За пятнадцать минут до назначенной встречи я уже ждала Лелло, мечтая о мотоцикле. Увидев мое лицо, он даже спрашивать ни о чем не стал, и мы поехали, самым длинным путем, с виражами, вдоль моря, через соседние деревни, домой. Лелло был до того тронут моим детским восторгом перед его мотоциклом, что даже начал употреблять итальянские слова вперемешку с диалектом, и мы сразу стали друг друга понимать.
Дома нас снова ждала толпа дядюшек, теперь еще и с тетушками, и помимо этого, ждал семейный обед, приготовленный трудягой Иммой. Та, обмахиваясь фартуком, обессилено вертелась на кухне, чуть не падая с ног, но помощь категорически отвергала и все делала сама.
Семейный обед меня убил наповал. Рассказываю:
-- закуска – свежий хлеб с моцареллой, рикоттой и виноградом. Пока Имма сервировала сам обед, голодные гости успели обожраться этим хлебом.
-- первое – спагетти с каким-то неясным соусом и каким-то потрясающе вкусным мясом. На макаронах я решила, что сейчас тресну.
-- второе – свежая неаполитанская рыба (наверное, как раз с того самого вонючего рынка), а также особенность местной кухни – картофельные крокеты с запеченной в них моцареллой. Я легла головой на стол и приготовилась умереть.
-- третье -- овощной салат.
Глядя на это меню, надо учитывать размеры порций. Каждая – примерно как мой обычный обед вместе с ужином.

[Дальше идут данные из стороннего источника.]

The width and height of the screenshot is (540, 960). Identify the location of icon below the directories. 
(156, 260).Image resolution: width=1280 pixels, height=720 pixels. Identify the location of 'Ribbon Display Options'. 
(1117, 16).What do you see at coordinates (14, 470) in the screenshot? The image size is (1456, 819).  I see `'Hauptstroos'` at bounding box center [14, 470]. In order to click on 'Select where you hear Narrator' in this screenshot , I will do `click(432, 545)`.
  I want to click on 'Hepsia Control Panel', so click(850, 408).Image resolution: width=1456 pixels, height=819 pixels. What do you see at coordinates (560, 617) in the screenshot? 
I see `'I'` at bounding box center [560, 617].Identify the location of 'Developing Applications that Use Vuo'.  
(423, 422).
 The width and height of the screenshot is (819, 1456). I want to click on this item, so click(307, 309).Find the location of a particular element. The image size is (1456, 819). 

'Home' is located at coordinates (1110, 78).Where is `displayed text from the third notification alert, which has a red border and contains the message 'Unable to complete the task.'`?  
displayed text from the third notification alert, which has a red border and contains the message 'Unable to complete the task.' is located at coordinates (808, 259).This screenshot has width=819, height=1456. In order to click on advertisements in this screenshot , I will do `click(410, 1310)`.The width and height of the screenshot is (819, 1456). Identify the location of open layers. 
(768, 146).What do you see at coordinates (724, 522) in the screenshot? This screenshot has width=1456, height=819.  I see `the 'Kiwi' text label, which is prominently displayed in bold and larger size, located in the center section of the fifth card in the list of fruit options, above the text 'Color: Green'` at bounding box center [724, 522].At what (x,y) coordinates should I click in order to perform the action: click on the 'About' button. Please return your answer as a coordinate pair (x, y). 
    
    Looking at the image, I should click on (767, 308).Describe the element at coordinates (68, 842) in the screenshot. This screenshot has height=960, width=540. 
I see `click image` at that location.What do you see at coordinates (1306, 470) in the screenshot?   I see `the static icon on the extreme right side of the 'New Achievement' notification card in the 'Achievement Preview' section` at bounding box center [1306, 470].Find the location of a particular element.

На десерт принесли фрукты и два огромных пирога – один с малиной, другой с лесными ягодами. Увидев пироги, я почувствовала рези в животе. Гостям тоже было явно нехорошо, но тут Гаэтано заявил – ну как же обед может завершиться без кофе! Гости громогласно согласились, после чего наступила самая главная часть обеда. Это оказался ликер под названием Branca Menta – как мне его расписали, это старейший неаполитанский ликер. Я начала отказываться от ликера, но в меня насильно влили буквально пятьдесят грамм. И тут произошло чудо. Я ПОЧУВСТВОВАЛА, ЧТО СНОВА МОГУ ЕСТЬ, ХОТЬ ПРЯМО СЕЙЧАС! Вот он, секрет итальянского обжорства. Гости оживились и с новыми силами налегли на десерт. Ощущая себя легкой, как пылинка, как будто во мне не помещалось еды по самое горло, я еще умудрилась слопать пару кусков пирога и выпить кофе. Чтобы обслужить добрую дюжину гостей из своей крошечной кофеварочки, Имма носилась от кухни и обратно как угорелая, по очереди всем наливая малюсенькие порции.
А после обеда мы поехали назад в Падую. С нами поехал и американский дядюшка, он решил посмотреть на своих «северных» племянников. Лелло напоследок сжал меня в объятиях так, что я чуть не вернула все съеденное в их доме. Расставаться было грустно как никогда. В машине я с горя немедленно заснула. Мне снился Везувий.